Japanese manga series

Mouse (stylized as MØUSE) is a Japanese manga series written by Satoru Akahori and illustrated by Hiroshi Itaba. It was serialized in Hakusensha's seinen manga Young Animal from 1999 and 2004, with its chapters collected in fourteen tankōbon volumes. A 12-episode anime television series, directed by Yorifusa Yamaguchi and animated by Studio Deen was broadcast in 2003. The anime series was licensed in North America by Media Blasters.

==Plot==
For 400 years, there was a family of thieves stealing money and priceless property, particularly those items that were originally illegally stolen. The main motivation is that anything and everything can be stolen, no matter how much they protect that item. And in those years, that thief was only known by one name, Mouse.

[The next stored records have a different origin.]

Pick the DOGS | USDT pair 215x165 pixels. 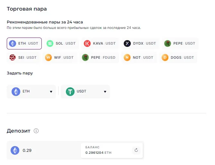pos(178,57)
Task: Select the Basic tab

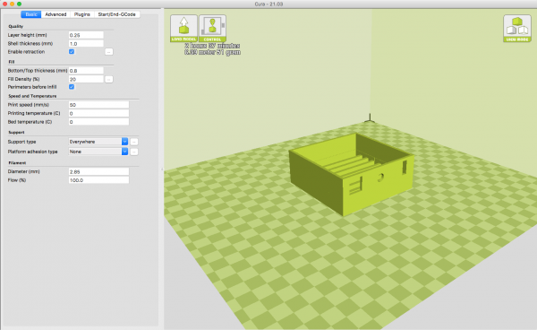Action: [31, 14]
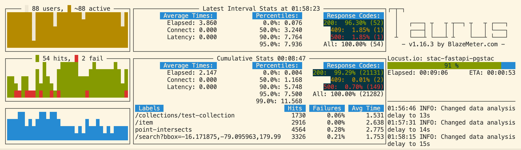
Task: Click the 91 % progress bar
Action: (x=451, y=66)
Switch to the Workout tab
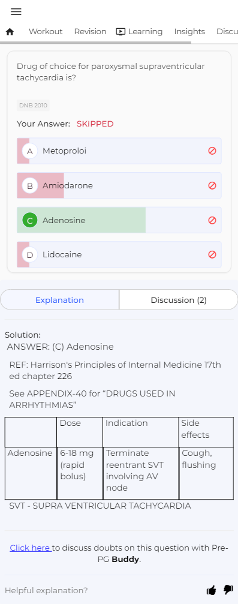The image size is (238, 604). 46,32
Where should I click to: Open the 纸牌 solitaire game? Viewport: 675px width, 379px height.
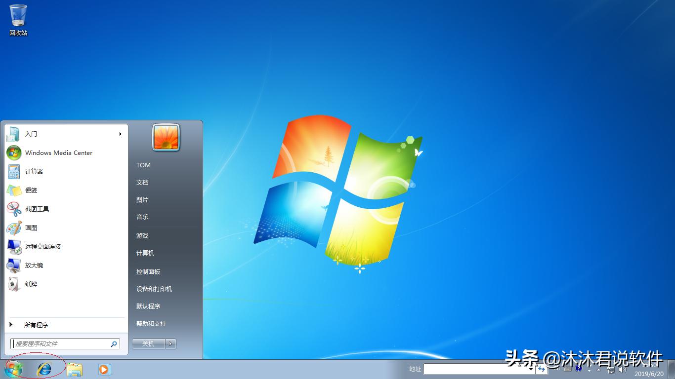click(31, 284)
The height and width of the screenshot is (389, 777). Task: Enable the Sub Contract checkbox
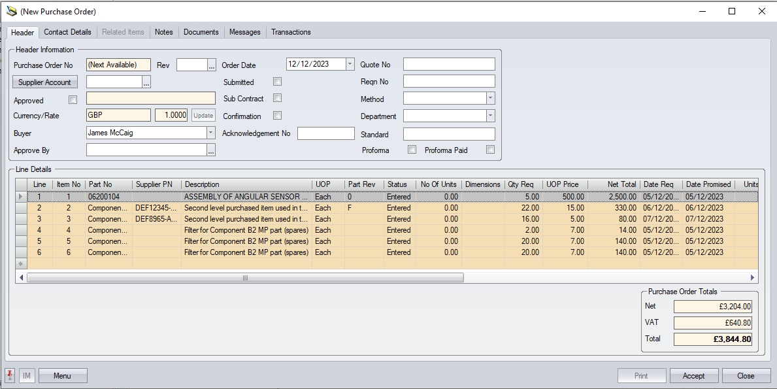(x=277, y=98)
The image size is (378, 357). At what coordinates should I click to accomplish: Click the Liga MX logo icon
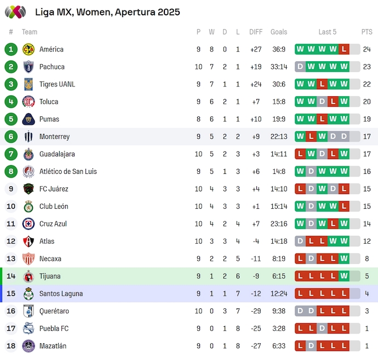[15, 11]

In the latest version, a young college art teacher named Muon Sorata is the latest to take up the name of Mouse. He is surrounded by three highly devoted and attractive assistants who help him pull off heists of art museums and landmark towers. The thieves have the power and resources to steal entire buildings and take structures out to sea but never get caught. Mouse is also known for not abandoning those who serve him, even if it means his capture.

==Characters==
===Mouse Team===
- Sorata Muon (無音 宙太, Muon Sorata)

A college art teacher who is actually a thief under the name "Mouse". He follows a 400-year tradition as Mouse and will not abandon those who serve him. As Mouse, Sorata has access to a vast arsenal of vehicles and machines to help him, all of which are hidden underneath the college where he works. At school he is usually seen messing up with his teacher duties, gaining a stern lecture from Mei, Yayoi and Hazuki (with everyone unaware of their relationship with him). He is a popular teacher, gaining attraction from many of his female students. Though he usually tries to avoid having sex, after becoming drunk he obtains a limitless libido, sleeping with countless women, as well as wearing out the usually sex driven Mei, Yayoi and Kakio with no sights of slowing down; however after he sobers up, he does not remember anything he did. He is friends with Inspector Minami and his daughter Rika, who he sees like a family, though they are unaware he is Mouse.
- Mei Momozono (桃園 メイ, Momozono Mei)

A computer and physics expert, who works at the college's physics department as a math teacher. She had been trained since childhood to be the servant to Sorata, but decided that she would not follow Mouse blindly until she saw him herself, even planning to kill herself if she was made to follow a man she did not respect. When she was injured during a mission, she made the choice to follow Sorata with her heart when he would not abandon her, in spite of her insistence that he do. Her grandfather is the chairman of the school, though the school itself is owned by the Muon family. As the first servant to meet Sorata, she is incredibly loyal to him. As the series progressed she came to realize that she is in love with him, showing jealousy when he goes on dates and being the most worried during his more dangerous heists.
- Yayoi Kuribayashi (栗林 弥生, Kuribayashi Yayoi)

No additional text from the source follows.